Katherine Pazakis assure que chez TerraCycle, tous les produits conformes sont recyclés. L’entreprise inspecte visuellement et manuellement la marchandise reçue et vérifie qu’elle ne contient pas de déchets. Ensuite, les articles sont lavés, déchiquetés et triés, puis placés sous un capteur qui détermine le type de plastique dont chacun est fait. Les métaux sont séparés à l’aide d’aimants, et les particules de verre sont pulvérisées, puis transformées en verre recyclé. «C’est un processus complexe, car les produits cosmétiques peuvent contenir un grand nombre de matières différentes», dit la directrice commerciale.
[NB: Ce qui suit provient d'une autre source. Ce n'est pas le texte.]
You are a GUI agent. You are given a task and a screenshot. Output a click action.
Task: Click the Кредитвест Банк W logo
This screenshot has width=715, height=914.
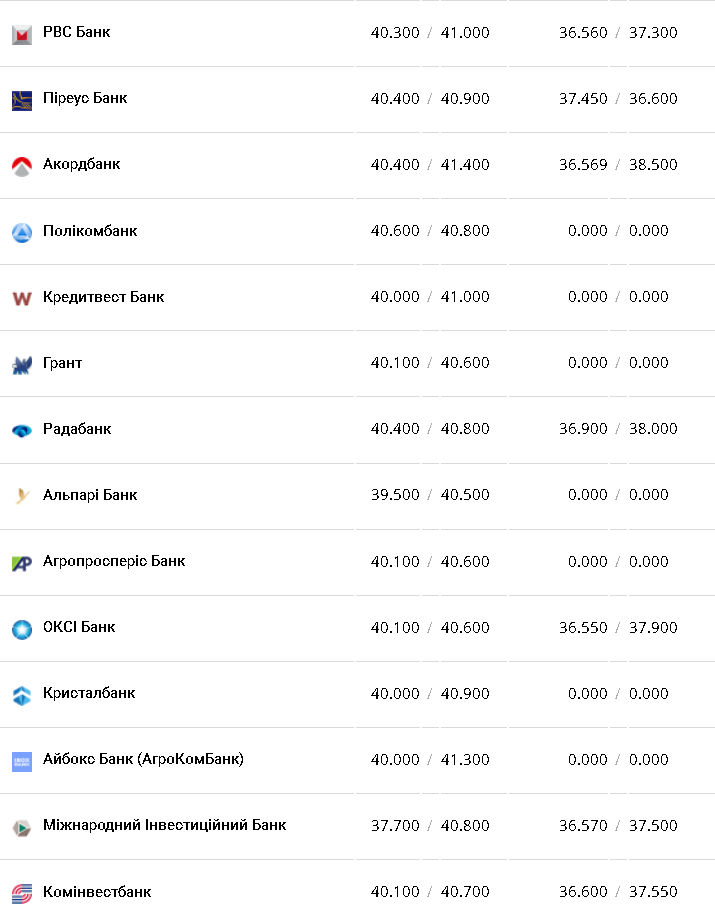22,298
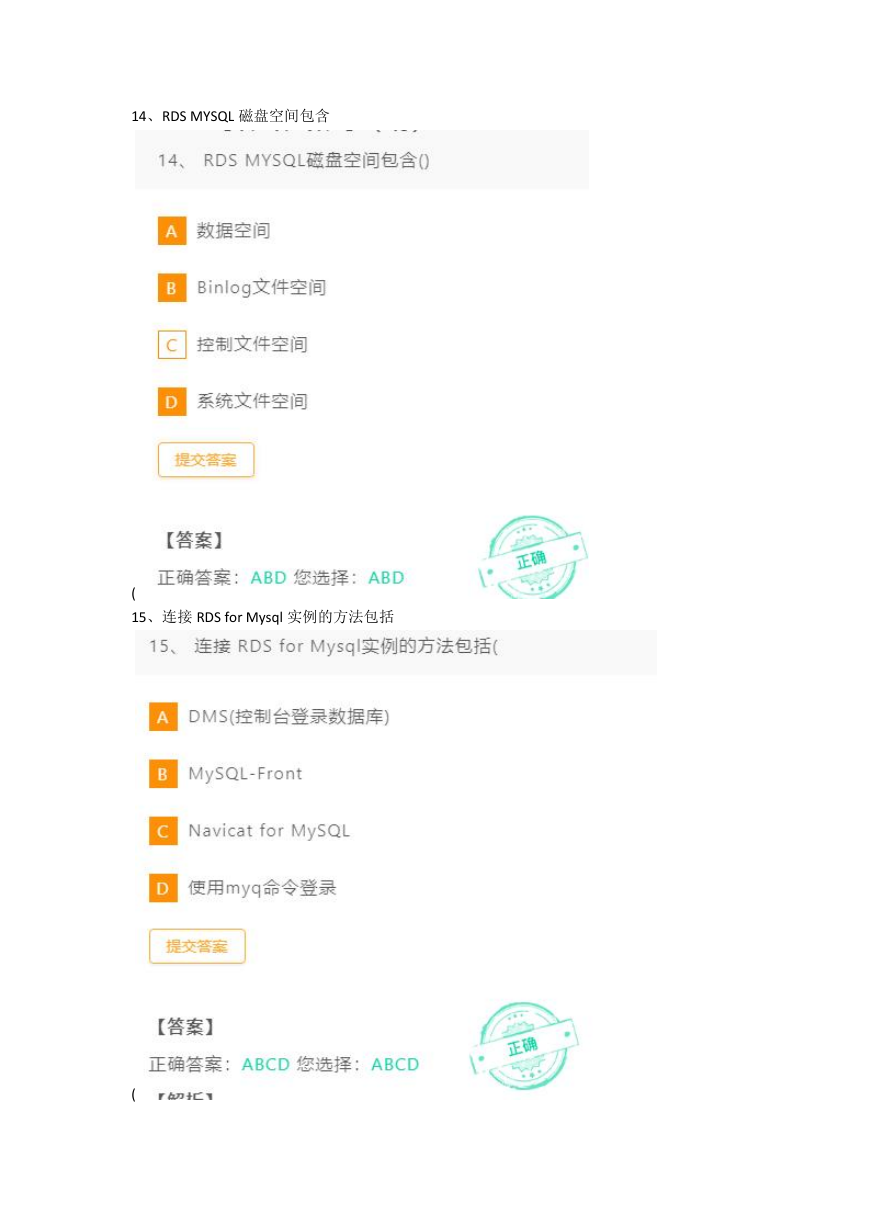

Pas évident non plus pour les acheteurs, qui peuvent avoir l’impression qu’il n’y a pas vraiment de «bonne» option (sauf celle de ne plus jamais rien acheter, ce qui, avouons-le, n’est tout simplement pas réaliste). Sarah King estime que la responsabilité ne doit pas incomber uniquement aux consommateurs. «Dire à vos marques et à vos détaillants préférés que vous voulez des articles zéro déchet, durables et socialement responsables peut avoir un impact important sur eux et les inciter à revoir leurs pratiques commerciales. La voix et l’argent des consommateurs leur confèrent un pouvoir énorme.»  

Les géants verts

Grâce aux programmes de recyclage présentés cidessous, on peut se débarrasser de nos contenants de produits de beauté vides en ayant bonne conscience. 

L’ORÉAL

On trouve des points de dépôt dans les Walmart et chez Jean Coutu. Bien que le programme soit financé par L’Oréal, toutes les marques sont acceptées. 

SEPHORA

On peut déposer nos contenants vides dans le bac de collecte prévu à cet effet dans tous les magasins Sephora. Ils seront réutilisés pour fabriquer des tapis, des boîtiers, de l’asphalte ou encore de nouveaux emballages. 

LA BAIE D’HUDSON

La Baie offre 5 $ en points Primes pour chaque tranche de 5 contenants de produits admissibles qui lui sont retournés pour être recyclés. 

HOLT RENFREW

Des boîtes de recyclage sont à notre disposition dans les espaces beauté de Holt Renfrew. On peut y déposer nos contenants vides, qui seront triés, séparés et utilisés pour en fabriquer de nouveaux. 

WINNERS

Une panoplie de produits peuvent être rapportés dans les Winners: bouteilles et pots en plastique (d’une contenance inférieure à 60 ml), tubes compressibles, mascaras, rouges à lèvres, etc. 

M·A·C

Les boutiques M·A·C participantes déchiquètent, lavent, nettoient et recyclent nos contenants vides propres pour fabriquer de nouvelles matières, voire de nouveaux produits M·A·C Les emballages qui ne peuvent être recyclés subiront une valorisation énergétique. 

L’OCCITANE EN PROVENCE

Il suffit de rapporter n’importe quel contenant de produit de beauté vide dans une boutique L’Occitane pour obtenir 10 % de rabais à notre prochain achat. 

TERRACYCLE

Parmi les marques participant à ce programme figurent Burt ’s Bees, eos, göt2b, Living Proof, Paula’s Choice, Schwarzkopf et Weleda. Il suffit d’imprimer l’étiquette d’expédition prépayée et d’envoyer nos contenants vides par la poste. À noter: pas besoin de les nettoyer (parce que si vous avez déjà essayé de récurer un tube de mascara, vous savez que ce n’est pas du gâteau).